- [PROVIDED TEXT]
>>
This is a big month for Ulta, as the giant beauty retailer opens its first mini-shop in Target. This is just the first in what will be hundreds of locations.
In the Marketing Strategy course that I teach at Kellogg, I highlight that strategy is all about choices. Analysis is good, but ultimately it comes down to a choice. Often the decisions aren’t easy. Like this one.
Ulta’s decision to partner with Target has enormous potential, but there is risk, too; it could weaken the Ulta brand if the execution isn’t strong.
Ulta is the largest beauty retailer in the United States. The firm had revenues of $7.4 billion in 2019, coming from 1,254 stores. Ulta has delivered remarkable growth, driven by store expansion and customer loyalty. In 2016 revenues were just $4.9 billion.
Profits were over $700 million in 2019; Ulta is not one of the all too common “growth without profit” stories. Sales declined in 2020, as you would expect with the pandemic, but still amounted to $6.2 billion.
The core of Ulta is the store experience. Ulta locations carry a vast selection: more than 25,000 products from 600 beauty brands. Customers can browse different options and get advice from well-trained, enthusiastic, and motivated employees. The stores offer beauty services, too.
Ulta has a remarkable focus on customers. The firm has a loyalty program with over 30 million members and taps into deep insights about how people view beauty products.
Last year Ulta announced that it would be opening mini-stores in Target locations. The stores would gradually roll out, with the vision of eventually having Ulta locations in hundreds of Targets.
The Ulta stores would carry a small selection of products, just 50 brands. The stores would be staffed by specially trained Target employees. While Ulta and Target have not released details on the financials, it appears that Target will pay Ulta a percent of sales.
It is easy to see why the Target deal is appealing for Ulta. First, it gives Ulta access to many more customers. More than 50% of people in the U.S. shop at Target. With mini-stores, Ulta can reach all of these people. Ideally, they will love the experience, sign-up for the Ulta loyalty program, visit an Ulta location and become loyal customers for life.
Second, the Target deal provides a growth opportunity for Ulta. At some point, Ulta’s existing strategy of adding locations will lose steam; this is almost inevitable as Ulta opens in all the top locations. With Target, Ulta gets a new and incremental revenue stream.
<<
(Collected data entries)
>>
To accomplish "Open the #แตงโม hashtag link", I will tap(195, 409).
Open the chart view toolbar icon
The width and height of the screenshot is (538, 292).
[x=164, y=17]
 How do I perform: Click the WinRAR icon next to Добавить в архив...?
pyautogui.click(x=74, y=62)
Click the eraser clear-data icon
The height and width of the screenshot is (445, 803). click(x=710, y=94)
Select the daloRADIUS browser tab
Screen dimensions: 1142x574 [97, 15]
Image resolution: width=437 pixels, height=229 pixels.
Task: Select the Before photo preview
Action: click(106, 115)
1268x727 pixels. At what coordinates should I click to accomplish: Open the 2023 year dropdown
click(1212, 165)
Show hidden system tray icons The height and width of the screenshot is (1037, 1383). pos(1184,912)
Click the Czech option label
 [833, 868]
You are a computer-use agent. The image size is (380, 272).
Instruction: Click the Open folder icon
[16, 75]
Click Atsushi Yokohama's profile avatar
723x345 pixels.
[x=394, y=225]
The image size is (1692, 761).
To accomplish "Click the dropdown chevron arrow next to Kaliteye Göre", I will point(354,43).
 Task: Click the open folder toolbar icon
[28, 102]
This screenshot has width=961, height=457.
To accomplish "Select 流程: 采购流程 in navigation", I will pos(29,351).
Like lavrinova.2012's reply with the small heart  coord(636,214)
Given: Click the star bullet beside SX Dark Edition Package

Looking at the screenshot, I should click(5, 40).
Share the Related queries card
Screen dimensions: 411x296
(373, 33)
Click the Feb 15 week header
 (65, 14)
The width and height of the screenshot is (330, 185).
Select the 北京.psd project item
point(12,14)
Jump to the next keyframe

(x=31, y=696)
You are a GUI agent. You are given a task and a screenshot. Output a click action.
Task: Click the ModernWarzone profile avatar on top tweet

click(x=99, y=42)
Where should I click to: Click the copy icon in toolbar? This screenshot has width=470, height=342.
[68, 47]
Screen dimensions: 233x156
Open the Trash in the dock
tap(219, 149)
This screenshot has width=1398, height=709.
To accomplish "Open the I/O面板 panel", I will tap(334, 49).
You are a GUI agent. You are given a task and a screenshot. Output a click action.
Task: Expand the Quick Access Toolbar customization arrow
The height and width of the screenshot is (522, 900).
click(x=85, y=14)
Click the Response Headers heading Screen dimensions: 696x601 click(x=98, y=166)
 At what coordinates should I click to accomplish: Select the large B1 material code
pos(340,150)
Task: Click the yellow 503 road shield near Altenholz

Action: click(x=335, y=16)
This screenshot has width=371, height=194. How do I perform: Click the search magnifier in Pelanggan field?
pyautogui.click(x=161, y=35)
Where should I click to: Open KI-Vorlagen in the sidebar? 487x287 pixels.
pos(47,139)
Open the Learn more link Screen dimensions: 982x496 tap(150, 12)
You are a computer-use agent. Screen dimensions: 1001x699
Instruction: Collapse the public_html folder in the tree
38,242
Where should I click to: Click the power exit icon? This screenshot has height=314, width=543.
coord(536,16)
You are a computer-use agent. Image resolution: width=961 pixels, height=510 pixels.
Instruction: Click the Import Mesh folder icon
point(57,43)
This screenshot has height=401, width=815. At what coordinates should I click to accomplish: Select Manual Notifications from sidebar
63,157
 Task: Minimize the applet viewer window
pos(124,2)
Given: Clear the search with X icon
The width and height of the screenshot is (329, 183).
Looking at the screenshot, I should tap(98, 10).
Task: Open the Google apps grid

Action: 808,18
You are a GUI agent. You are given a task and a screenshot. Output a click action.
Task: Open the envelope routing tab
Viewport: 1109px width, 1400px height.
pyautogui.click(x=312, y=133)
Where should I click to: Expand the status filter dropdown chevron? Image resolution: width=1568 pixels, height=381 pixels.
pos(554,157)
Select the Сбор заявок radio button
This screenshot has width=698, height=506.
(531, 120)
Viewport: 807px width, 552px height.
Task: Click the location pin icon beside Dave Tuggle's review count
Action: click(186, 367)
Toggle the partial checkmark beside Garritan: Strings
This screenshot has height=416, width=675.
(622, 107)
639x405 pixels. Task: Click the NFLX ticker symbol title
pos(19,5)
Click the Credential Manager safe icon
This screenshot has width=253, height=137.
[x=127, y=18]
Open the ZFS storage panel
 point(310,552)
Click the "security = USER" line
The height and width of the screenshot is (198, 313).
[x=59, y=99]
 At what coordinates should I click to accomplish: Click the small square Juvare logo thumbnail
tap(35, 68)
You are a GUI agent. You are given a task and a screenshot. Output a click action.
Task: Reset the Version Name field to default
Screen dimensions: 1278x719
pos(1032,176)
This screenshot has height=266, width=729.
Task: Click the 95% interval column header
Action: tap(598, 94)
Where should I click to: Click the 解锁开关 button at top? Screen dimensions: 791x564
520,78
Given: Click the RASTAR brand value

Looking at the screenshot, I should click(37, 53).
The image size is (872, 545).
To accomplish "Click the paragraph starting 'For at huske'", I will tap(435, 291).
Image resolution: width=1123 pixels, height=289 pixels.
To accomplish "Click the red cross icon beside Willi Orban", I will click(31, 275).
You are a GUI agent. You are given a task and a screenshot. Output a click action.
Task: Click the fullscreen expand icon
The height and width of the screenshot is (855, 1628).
<<
- [ACTIVITY]
In the text on Ulta's partnership with Target, condense the paragraph beginning "Ulta is the largest beauty retailer" into a short bulleted list that keeps its main facts.

- [RESULT BELOW]
- Ulta is the largest beauty retailer in the U.S.
- 2019 revenues: $7.4 billion from 1,254 stores
- Growth driven by store expansion and customer loyalty
- 2016 revenues: $4.9 billion